Segundo Murad, a atuação dos investigadores é “técnica, imparcial e livre de qualquer viés político”. “Saber que trabalhamos estritamente dentro da lei, e comprometidos exclusivamente com o interesse público nos mantém confiantes de que a verdade dos fatos, que buscamos incansavelmente em nossas investigações, prevalecerá”, afirmou.

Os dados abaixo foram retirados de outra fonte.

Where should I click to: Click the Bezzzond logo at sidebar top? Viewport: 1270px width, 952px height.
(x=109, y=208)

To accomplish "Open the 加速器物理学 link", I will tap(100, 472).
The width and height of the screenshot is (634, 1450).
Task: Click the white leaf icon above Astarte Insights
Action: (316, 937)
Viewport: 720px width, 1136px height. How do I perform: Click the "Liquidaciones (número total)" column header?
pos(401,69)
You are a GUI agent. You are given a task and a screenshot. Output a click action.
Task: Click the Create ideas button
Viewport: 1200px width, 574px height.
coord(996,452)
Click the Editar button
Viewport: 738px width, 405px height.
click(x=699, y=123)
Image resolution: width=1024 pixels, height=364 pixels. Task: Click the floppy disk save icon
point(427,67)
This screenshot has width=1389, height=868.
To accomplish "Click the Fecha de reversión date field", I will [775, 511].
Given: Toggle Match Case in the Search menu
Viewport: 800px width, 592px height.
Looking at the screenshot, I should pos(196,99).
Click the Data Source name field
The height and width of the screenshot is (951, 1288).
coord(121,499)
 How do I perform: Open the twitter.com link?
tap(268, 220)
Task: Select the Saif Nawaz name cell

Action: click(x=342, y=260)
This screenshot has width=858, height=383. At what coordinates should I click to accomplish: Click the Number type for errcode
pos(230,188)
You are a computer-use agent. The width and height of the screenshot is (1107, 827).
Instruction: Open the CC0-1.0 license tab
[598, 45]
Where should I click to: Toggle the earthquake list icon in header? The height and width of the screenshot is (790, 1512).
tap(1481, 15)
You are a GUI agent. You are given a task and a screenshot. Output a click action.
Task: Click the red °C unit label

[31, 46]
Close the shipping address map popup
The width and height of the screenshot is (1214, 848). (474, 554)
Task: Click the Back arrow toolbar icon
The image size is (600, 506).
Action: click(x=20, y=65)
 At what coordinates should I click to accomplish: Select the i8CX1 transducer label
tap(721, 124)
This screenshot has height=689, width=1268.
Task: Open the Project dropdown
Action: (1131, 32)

Andrei Rodrigues não participou da cerimônia

O pronunciamento ocorreu no Teatro de Arena da Academia Nacional de Polícia (ANP), em Brasília, diante de 763 novos alunos. Andrei Rodrigues era esperado para abrir formalmente o curso de formação dos novos agentes, mas não compareceu à solenidade após os recentes desdobramentos da crise institucional.

Afastamento foi determinado por Mendonça

A ausência do diretor-geral e o discurso de Murad ocorreram em meio à repercussão da decisão do ministro André Mendonça, do Supremo Tribunal Federal (STF), que determinou o afastamento preventivo e imediato de Andrei Rodrigues e do diretor de Inteligência Policial, Leandro Almada da Costa.

A medida cautelar de Mendonça busca apurar as circunstâncias da produção de relatórios apócrifos de inteligência que monitoravam autoridades, entre elas o próprio relator e o advogado-geral da União, Jorge Messias.

A decisão já conta com maioria de 3 votos a 0 na Segunda Turma do STF. O julgamento virtual, no entanto, está temporariamente suspenso após pedido de vista do ministro Gilmar Mendes.